### What is asked
Reproduce the data with "GUI agent" swapped for "interface agent" at every occurrence, keeping all other text unchanged.

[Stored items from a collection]
────────────────────
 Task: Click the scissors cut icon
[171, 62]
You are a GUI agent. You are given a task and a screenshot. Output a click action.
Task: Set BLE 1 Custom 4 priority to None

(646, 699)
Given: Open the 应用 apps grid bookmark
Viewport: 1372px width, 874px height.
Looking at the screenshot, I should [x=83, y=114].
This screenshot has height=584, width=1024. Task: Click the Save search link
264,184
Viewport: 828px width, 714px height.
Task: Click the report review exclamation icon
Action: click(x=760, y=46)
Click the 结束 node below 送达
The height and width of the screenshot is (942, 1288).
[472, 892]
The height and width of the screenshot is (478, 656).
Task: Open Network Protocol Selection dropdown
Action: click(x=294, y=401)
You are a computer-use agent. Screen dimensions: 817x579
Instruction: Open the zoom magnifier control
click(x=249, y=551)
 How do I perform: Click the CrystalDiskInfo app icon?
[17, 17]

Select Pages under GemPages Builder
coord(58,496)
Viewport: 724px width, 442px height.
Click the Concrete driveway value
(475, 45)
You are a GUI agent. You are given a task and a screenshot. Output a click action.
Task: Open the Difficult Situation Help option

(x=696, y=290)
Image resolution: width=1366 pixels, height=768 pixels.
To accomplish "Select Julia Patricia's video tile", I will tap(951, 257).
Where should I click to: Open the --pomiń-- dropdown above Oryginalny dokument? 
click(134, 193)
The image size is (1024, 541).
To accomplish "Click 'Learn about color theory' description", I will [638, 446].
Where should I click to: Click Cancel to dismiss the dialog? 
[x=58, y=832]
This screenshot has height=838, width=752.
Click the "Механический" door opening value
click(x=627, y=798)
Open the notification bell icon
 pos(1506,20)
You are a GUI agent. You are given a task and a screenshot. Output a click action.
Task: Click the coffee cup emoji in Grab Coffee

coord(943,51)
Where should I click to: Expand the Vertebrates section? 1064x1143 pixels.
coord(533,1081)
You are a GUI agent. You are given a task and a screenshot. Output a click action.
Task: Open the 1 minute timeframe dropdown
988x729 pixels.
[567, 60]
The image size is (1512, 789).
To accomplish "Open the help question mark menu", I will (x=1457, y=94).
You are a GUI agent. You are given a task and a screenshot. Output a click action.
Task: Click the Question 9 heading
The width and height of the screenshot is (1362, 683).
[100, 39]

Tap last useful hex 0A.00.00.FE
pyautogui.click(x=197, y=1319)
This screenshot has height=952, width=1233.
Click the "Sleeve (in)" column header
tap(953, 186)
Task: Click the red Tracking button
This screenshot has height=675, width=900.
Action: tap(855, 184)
────────────────────
### Final result
 Task: Click the scissors cut icon
[171, 62]
You are a interface agent. You are given a task and a screenshot. Output a click action.
Task: Set BLE 1 Custom 4 priority to None

(646, 699)
Given: Open the 应用 apps grid bookmark
Viewport: 1372px width, 874px height.
Looking at the screenshot, I should [x=83, y=114].
This screenshot has height=584, width=1024. Task: Click the Save search link
264,184
Viewport: 828px width, 714px height.
Task: Click the report review exclamation icon
Action: click(x=760, y=46)
Click the 结束 node below 送达
The height and width of the screenshot is (942, 1288).
[472, 892]
The height and width of the screenshot is (478, 656).
Task: Open Network Protocol Selection dropdown
Action: click(x=294, y=401)
You are a computer-use agent. Screen dimensions: 817x579
Instruction: Open the zoom magnifier control
click(x=249, y=551)
 How do I perform: Click the CrystalDiskInfo app icon?
[17, 17]

Select Pages under GemPages Builder
coord(58,496)
Viewport: 724px width, 442px height.
Click the Concrete driveway value
(475, 45)
You are a interface agent. You are given a task and a screenshot. Output a click action.
Task: Open the Difficult Situation Help option

(x=696, y=290)
Image resolution: width=1366 pixels, height=768 pixels.
To accomplish "Select Julia Patricia's video tile", I will tap(951, 257).
Where should I click to: Open the --pomiń-- dropdown above Oryginalny dokument? 
click(134, 193)
The image size is (1024, 541).
To accomplish "Click 'Learn about color theory' description", I will [638, 446].
Where should I click to: Click Cancel to dismiss the dialog? 
[x=58, y=832]
This screenshot has height=838, width=752.
Click the "Механический" door opening value
click(x=627, y=798)
Open the notification bell icon
 pos(1506,20)
You are a interface agent. You are given a task and a screenshot. Output a click action.
Task: Click the coffee cup emoji in Grab Coffee

coord(943,51)
Where should I click to: Expand the Vertebrates section? 1064x1143 pixels.
coord(533,1081)
You are a interface agent. You are given a task and a screenshot. Output a click action.
Task: Open the 1 minute timeframe dropdown
988x729 pixels.
[567, 60]
The image size is (1512, 789).
To accomplish "Open the help question mark menu", I will (x=1457, y=94).
You are a interface agent. You are given a task and a screenshot. Output a click action.
Task: Click the Question 9 heading
The width and height of the screenshot is (1362, 683).
[100, 39]

Tap last useful hex 0A.00.00.FE
pyautogui.click(x=197, y=1319)
This screenshot has height=952, width=1233.
Click the "Sleeve (in)" column header
tap(953, 186)
Task: Click the red Tracking button
This screenshot has height=675, width=900.
Action: tap(855, 184)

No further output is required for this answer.